═════ GIVEN RECORDS

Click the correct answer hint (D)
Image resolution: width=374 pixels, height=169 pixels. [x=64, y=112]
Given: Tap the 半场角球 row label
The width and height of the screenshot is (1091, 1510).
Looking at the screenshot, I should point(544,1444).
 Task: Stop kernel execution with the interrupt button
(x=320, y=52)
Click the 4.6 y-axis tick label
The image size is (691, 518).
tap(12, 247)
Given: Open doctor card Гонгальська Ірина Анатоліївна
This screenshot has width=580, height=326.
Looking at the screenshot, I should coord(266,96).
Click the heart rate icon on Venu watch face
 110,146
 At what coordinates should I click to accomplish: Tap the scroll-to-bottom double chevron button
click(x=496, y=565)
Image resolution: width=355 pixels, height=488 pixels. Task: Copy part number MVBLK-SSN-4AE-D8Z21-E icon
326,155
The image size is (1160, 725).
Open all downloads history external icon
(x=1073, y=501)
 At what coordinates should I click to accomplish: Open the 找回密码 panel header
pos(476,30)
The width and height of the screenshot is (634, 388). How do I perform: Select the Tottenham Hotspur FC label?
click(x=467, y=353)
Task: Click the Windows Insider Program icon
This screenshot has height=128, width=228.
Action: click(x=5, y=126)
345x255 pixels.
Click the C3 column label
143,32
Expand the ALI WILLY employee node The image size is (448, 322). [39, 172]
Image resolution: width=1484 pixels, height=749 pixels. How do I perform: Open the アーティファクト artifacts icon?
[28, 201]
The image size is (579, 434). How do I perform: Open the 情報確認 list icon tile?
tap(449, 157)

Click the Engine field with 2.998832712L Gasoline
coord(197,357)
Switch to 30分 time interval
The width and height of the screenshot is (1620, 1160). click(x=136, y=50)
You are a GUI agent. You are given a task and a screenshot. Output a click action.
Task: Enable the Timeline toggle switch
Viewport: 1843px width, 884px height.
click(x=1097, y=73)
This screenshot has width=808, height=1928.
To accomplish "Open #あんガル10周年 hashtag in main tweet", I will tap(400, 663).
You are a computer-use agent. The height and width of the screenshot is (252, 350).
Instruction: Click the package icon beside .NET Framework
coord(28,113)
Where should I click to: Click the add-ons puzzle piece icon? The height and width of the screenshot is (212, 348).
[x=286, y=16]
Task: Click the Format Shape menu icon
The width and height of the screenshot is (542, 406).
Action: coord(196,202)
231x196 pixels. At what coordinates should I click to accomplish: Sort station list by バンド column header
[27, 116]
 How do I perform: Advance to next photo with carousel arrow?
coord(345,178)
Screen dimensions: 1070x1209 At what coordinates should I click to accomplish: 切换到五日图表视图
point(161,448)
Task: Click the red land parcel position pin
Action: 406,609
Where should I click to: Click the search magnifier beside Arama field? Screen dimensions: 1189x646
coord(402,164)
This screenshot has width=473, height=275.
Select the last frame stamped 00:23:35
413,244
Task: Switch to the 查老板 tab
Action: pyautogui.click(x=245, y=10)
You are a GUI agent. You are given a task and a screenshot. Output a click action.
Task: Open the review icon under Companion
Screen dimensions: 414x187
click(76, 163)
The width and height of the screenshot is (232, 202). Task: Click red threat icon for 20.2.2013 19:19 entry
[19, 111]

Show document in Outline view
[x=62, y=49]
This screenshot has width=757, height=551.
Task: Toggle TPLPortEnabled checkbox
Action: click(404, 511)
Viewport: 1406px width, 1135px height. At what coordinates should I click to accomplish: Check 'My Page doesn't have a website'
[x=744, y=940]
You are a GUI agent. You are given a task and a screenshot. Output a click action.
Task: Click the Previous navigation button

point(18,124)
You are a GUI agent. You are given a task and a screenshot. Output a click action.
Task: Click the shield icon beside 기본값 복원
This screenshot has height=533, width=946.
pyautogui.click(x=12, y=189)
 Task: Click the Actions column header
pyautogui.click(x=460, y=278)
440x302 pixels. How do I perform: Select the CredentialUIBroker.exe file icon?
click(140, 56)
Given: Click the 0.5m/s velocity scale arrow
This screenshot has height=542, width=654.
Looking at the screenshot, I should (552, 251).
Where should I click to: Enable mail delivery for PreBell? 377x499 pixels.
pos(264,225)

══════════

Copy the whole listing above once more, character for character.

Click the correct answer hint (D)
Image resolution: width=374 pixels, height=169 pixels. [x=64, y=112]
Given: Tap the 半场角球 row label
The width and height of the screenshot is (1091, 1510).
Looking at the screenshot, I should point(544,1444).
 Task: Stop kernel execution with the interrupt button
(x=320, y=52)
Click the 4.6 y-axis tick label
The image size is (691, 518).
tap(12, 247)
Given: Open doctor card Гонгальська Ірина Анатоліївна
This screenshot has width=580, height=326.
Looking at the screenshot, I should coord(266,96).
Click the heart rate icon on Venu watch face
 110,146
 At what coordinates should I click to accomplish: Tap the scroll-to-bottom double chevron button
click(x=496, y=565)
Image resolution: width=355 pixels, height=488 pixels. Task: Copy part number MVBLK-SSN-4AE-D8Z21-E icon
326,155
The image size is (1160, 725).
Open all downloads history external icon
(x=1073, y=501)
 At what coordinates should I click to accomplish: Open the 找回密码 panel header
pos(476,30)
The width and height of the screenshot is (634, 388). How do I perform: Select the Tottenham Hotspur FC label?
click(x=467, y=353)
Task: Click the Windows Insider Program icon
This screenshot has height=128, width=228.
Action: click(x=5, y=126)
345x255 pixels.
Click the C3 column label
143,32
Expand the ALI WILLY employee node The image size is (448, 322). [39, 172]
Image resolution: width=1484 pixels, height=749 pixels. How do I perform: Open the アーティファクト artifacts icon?
[28, 201]
The image size is (579, 434). How do I perform: Open the 情報確認 list icon tile?
tap(449, 157)

Click the Engine field with 2.998832712L Gasoline
coord(197,357)
Switch to 30分 time interval
The width and height of the screenshot is (1620, 1160). click(x=136, y=50)
You are a GUI agent. You are given a task and a screenshot. Output a click action.
Task: Enable the Timeline toggle switch
Viewport: 1843px width, 884px height.
click(x=1097, y=73)
This screenshot has width=808, height=1928.
To accomplish "Open #あんガル10周年 hashtag in main tweet", I will tap(400, 663).
You are a computer-use agent. The height and width of the screenshot is (252, 350).
Instruction: Click the package icon beside .NET Framework
coord(28,113)
Where should I click to: Click the add-ons puzzle piece icon? The height and width of the screenshot is (212, 348).
[x=286, y=16]
Task: Click the Format Shape menu icon
The width and height of the screenshot is (542, 406).
Action: coord(196,202)
231x196 pixels. At what coordinates should I click to accomplish: Sort station list by バンド column header
[27, 116]
 How do I perform: Advance to next photo with carousel arrow?
coord(345,178)
Screen dimensions: 1070x1209 At what coordinates should I click to accomplish: 切换到五日图表视图
point(161,448)
Task: Click the red land parcel position pin
Action: 406,609
Where should I click to: Click the search magnifier beside Arama field? Screen dimensions: 1189x646
coord(402,164)
This screenshot has width=473, height=275.
Select the last frame stamped 00:23:35
413,244
Task: Switch to the 查老板 tab
Action: pyautogui.click(x=245, y=10)
You are a GUI agent. You are given a task and a screenshot. Output a click action.
Task: Open the review icon under Companion
Screen dimensions: 414x187
click(76, 163)
The width and height of the screenshot is (232, 202). Task: Click red threat icon for 20.2.2013 19:19 entry
[19, 111]

Show document in Outline view
[x=62, y=49]
This screenshot has width=757, height=551.
Task: Toggle TPLPortEnabled checkbox
Action: click(404, 511)
Viewport: 1406px width, 1135px height. At what coordinates should I click to accomplish: Check 'My Page doesn't have a website'
[x=744, y=940]
You are a GUI agent. You are given a task and a screenshot. Output a click action.
Task: Click the Previous navigation button

point(18,124)
You are a GUI agent. You are given a task and a screenshot. Output a click action.
Task: Click the shield icon beside 기본값 복원
This screenshot has height=533, width=946.
pyautogui.click(x=12, y=189)
 Task: Click the Actions column header
pyautogui.click(x=460, y=278)
440x302 pixels. How do I perform: Select the CredentialUIBroker.exe file icon?
click(140, 56)
Given: Click the 0.5m/s velocity scale arrow
This screenshot has height=542, width=654.
Looking at the screenshot, I should (552, 251).
Where should I click to: Enable mail delivery for PreBell? 377x499 pixels.
pos(264,225)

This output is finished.